___ Quoted text

3.10    Make-Up Contributions. Notwithstanding any provisions of this Plan to the contrary, contributions, benefits and service credit with respect to qualified military service will be provided in accordance with 414(u) of the Code.

38


ARTICLE IV
INVESTMENT OF CONTRIBUTIONS
4.01    Investment Funds.
(a)
All contributions to the Plan, including amounts transferred from other qualified plans under Section 3.05 of the Plan, shall be invested in one or more of the available Investment Funds (the “Funds”) and Qualified Default Investment Alternatives (within the meaning of Treas. Reg. § 2550.404c-5) (“QDIAs”) as selected by the Pension Investment Committee in its discretion. The number and type of Funds and QDIAs shall be determined by the Pension Investment Committee, which may add, eliminate or freeze future participation in any Fund and QDIA as needed from time to time.
(b)
The Trustee may keep such amounts of cash as it, in its sole discretion, shall deem necessary or advisable as part of such Funds, all within the limitations specified in the Trust Agreement.
(c)
Dividends, interest and other distributions received on the assets held by the Trustee in respect to each of the above Funds shall be reinvested in the respective Fund and dividends on Company Stock shall be reinvested in the Company Stock fund; and
(d)
Safe Harbor Matching Contributions made in Company Stock prior to January 1, 2014 shall be automatically invested in the Company Stock fund.
4.02    Investment of Participants’ Accounts. A Participant shall elect to invest all amounts in such Participant’s Before-Tax Account, Employer Matching Account, After-Tax Account, Rollover Account, Roth Account, Employer Basic Account, Safe Harbor Matching Account, and Profit Sharing Account in one or more of the Funds in increments of 1%. If the Participant does not make an election with respect to investment of such Participant’s Account, the Participant’s Account will be invested in the age-appropriate Target Retirement Fund appropriate for such Participant based on his or her age at such time. The portion of a Participant’s Account invested in the Company Stock fund shall not exceed 10%, which limitation shall be implemented in accordance with procedures established by the Plan Administrator.
4.03    Responsibility for Investments. Each Participant is solely responsible for the selection of the Participant’s investment options. The Trustee, the Committee, the Finance Committee, the Pension Investment Committee, the Plan Administrator, the Employer and

39


the officers, supervisors and other employees of the Employer are not empowered to advise a Participant as to the manner in which such Participant’s Accounts shall be invested. The fact that a particular Fund is available to Participants for investment under the Plan shall not be construed as a recommendation for investment in that Fund.

______
___ Information shown

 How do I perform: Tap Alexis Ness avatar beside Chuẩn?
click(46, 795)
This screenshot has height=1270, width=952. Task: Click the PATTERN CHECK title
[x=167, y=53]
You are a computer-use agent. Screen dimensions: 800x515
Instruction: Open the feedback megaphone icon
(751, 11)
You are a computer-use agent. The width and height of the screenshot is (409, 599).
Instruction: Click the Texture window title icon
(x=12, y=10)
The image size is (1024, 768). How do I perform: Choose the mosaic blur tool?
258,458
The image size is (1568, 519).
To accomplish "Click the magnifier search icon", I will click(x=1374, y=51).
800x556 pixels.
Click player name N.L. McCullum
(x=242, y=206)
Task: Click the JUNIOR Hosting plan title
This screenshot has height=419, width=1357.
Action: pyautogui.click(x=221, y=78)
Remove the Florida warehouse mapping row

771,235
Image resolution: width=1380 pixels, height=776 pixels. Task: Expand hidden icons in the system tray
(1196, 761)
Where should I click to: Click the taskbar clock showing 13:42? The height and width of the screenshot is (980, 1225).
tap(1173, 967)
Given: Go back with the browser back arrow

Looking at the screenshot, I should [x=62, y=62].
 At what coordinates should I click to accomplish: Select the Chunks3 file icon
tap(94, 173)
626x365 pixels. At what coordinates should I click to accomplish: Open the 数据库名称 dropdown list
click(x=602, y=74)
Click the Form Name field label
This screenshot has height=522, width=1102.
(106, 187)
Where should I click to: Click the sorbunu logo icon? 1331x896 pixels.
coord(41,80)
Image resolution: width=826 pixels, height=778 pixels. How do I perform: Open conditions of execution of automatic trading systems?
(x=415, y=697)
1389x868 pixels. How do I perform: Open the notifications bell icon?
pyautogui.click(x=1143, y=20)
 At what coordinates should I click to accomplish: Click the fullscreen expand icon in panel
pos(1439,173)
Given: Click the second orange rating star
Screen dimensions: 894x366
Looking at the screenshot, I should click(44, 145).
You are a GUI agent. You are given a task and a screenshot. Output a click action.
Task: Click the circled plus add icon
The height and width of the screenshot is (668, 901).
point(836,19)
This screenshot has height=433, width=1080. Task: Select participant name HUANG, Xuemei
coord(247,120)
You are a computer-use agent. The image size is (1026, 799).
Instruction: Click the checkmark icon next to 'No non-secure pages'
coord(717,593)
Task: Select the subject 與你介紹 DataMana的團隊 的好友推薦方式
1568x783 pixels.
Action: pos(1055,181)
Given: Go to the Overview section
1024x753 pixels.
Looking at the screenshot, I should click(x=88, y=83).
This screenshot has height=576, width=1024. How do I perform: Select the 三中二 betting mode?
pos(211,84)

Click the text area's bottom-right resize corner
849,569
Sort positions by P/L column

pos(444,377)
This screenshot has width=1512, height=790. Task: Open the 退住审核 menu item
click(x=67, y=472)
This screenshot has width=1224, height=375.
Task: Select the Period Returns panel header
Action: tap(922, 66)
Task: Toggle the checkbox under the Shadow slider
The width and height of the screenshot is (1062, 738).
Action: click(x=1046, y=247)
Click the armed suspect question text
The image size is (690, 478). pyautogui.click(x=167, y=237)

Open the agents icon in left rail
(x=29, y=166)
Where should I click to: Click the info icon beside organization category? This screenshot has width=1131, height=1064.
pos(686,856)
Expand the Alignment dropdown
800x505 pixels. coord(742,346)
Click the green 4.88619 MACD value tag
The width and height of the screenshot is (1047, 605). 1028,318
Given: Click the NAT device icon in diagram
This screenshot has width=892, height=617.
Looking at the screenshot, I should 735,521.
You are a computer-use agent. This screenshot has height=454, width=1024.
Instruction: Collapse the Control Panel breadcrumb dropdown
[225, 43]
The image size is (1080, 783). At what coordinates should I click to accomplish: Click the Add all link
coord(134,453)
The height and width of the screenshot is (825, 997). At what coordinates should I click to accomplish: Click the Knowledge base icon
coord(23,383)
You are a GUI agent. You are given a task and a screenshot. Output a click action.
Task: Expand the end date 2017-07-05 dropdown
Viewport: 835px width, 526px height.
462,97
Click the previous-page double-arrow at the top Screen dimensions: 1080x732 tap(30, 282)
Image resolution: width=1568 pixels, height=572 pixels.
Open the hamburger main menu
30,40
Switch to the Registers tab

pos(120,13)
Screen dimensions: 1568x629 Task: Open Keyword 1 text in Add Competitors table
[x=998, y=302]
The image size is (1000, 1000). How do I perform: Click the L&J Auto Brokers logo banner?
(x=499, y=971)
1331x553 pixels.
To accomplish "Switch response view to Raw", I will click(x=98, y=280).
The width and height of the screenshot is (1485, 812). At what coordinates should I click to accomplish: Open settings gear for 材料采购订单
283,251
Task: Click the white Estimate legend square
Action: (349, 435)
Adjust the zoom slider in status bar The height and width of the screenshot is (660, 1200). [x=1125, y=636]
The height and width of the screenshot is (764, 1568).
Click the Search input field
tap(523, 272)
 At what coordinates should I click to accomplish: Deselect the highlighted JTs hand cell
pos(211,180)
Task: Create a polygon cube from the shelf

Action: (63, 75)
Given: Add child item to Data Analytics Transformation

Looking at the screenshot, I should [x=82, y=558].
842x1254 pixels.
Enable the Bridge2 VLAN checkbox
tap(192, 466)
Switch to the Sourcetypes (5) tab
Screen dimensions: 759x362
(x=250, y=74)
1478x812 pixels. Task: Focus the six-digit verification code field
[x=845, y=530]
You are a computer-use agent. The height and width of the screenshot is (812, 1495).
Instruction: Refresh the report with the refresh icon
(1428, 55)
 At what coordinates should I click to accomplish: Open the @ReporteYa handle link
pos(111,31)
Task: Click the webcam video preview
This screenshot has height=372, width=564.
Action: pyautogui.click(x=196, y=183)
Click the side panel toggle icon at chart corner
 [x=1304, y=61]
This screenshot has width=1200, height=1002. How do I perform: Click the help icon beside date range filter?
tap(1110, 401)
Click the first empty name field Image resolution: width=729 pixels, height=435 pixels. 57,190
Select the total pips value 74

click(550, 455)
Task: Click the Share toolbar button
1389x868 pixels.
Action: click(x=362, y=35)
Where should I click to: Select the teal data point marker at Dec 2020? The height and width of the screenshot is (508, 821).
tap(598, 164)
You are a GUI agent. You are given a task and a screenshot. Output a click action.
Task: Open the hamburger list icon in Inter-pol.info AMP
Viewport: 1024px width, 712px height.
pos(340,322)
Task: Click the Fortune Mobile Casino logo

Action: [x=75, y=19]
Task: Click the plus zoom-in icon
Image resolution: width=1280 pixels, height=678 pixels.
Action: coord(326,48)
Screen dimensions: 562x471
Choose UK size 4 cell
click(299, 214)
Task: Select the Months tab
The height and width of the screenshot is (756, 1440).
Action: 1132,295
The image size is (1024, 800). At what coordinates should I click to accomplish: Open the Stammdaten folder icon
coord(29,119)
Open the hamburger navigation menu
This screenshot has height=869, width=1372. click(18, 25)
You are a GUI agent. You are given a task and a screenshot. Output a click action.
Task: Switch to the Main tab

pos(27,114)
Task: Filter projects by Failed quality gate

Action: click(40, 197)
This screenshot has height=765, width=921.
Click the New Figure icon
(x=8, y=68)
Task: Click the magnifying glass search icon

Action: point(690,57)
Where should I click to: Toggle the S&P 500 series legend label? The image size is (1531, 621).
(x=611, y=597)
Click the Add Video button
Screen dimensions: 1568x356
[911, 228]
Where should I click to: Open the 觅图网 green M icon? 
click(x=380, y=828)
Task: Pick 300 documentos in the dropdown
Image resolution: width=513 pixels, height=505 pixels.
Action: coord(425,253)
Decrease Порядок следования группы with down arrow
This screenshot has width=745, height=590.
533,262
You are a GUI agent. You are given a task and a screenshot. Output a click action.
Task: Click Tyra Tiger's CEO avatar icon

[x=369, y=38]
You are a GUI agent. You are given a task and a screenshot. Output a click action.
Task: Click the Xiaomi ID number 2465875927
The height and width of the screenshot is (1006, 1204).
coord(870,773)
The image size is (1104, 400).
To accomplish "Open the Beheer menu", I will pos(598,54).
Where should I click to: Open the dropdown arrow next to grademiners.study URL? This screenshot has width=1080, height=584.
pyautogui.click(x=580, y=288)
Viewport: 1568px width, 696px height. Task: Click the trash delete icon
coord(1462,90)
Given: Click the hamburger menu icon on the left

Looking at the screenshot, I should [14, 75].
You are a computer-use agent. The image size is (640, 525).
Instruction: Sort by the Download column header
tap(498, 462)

______

Given request 1: From the retirement plan excerpt, reproduce the passage that begins at the words "4.03    Responsibility for Investments." and stops after the words "in that Fund.".
Given request 2: Translate into Spanish this sentence from the retirement plan excerpt: "Each Participant is solely responsible for the selection of the Participant's investment options."
Given request 3: In the retirement plan excerpt, Section 4.02 lists the accounts whose amounts a Participant elects to invest in the Funds. Name each of these accounts.

Result 1:
4.03    Responsibility for Investments. Each Participant is solely responsible for the selection of the Participant’s investment options. The Trustee, the Committee, the Finance Committee, the Pension Investment Committee, the Plan Administrator, the Employer and

39


the officers, supervisors and other employees of the Employer are not empowered to advise a Participant as to the manner in which such Participant’s Accounts shall be invested. The fact that a particular Fund is available to Participants for investment under the Plan shall not be construed as a recommendation for investment in that Fund.

Result 2: Cada Participante es el único responsable de la selección de las opciones de inversión del Participante.

Result 3:
- Before-Tax Account
- Employer Matching Account
- After-Tax Account
- Rollover Account
- Roth Account
- Employer Basic Account
- Safe Harbor Matching Account
- Profit Sharing Account